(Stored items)
══════════════════════════════

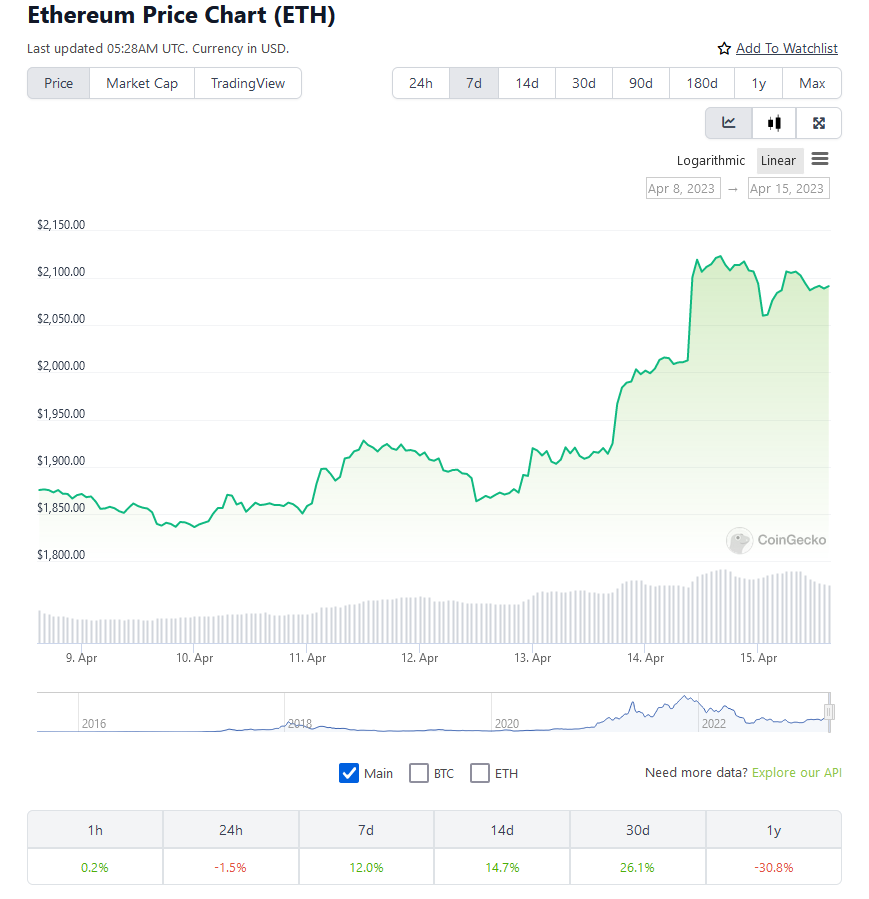Enable the ETH comparison checkbox
Viewport: 869px width, 899px height.
point(480,773)
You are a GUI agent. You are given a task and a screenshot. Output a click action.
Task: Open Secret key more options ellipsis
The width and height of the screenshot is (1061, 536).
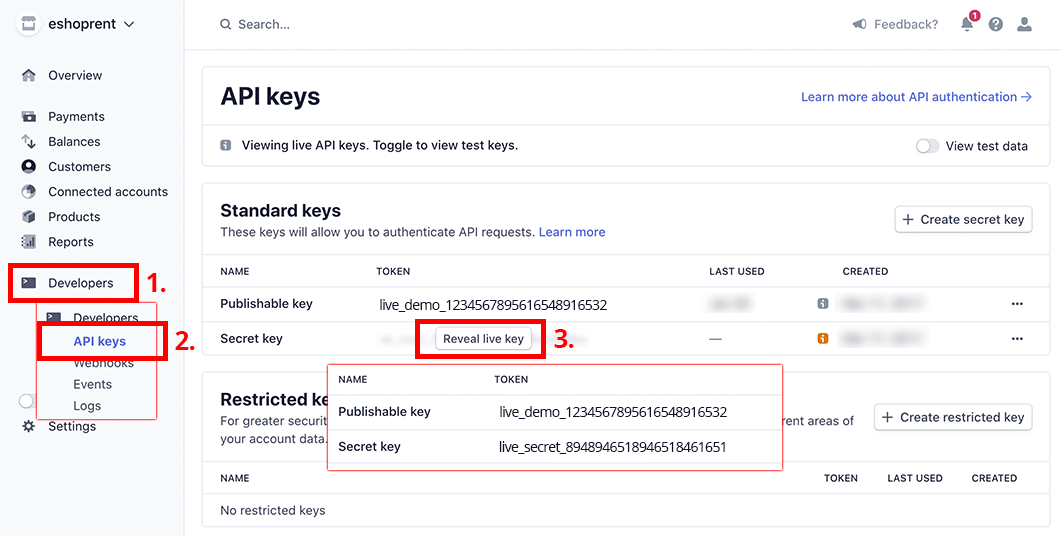(1017, 338)
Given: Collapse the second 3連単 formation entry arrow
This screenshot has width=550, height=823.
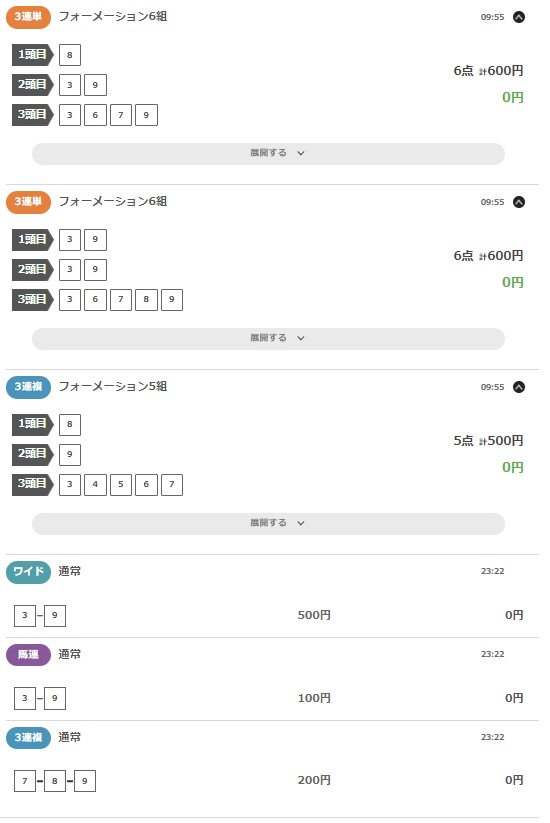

══════════════════════════════

Copy every line of the material above verbatim, leaving out the pictures.

#### [THE REPLY]
Enable the ETH comparison checkbox
Viewport: 869px width, 899px height.
point(480,773)
You are a GUI agent. You are given a task and a screenshot. Output a click action.
Task: Open Secret key more options ellipsis
The width and height of the screenshot is (1061, 536).
(1017, 338)
Given: Collapse the second 3連単 formation entry arrow
This screenshot has width=550, height=823.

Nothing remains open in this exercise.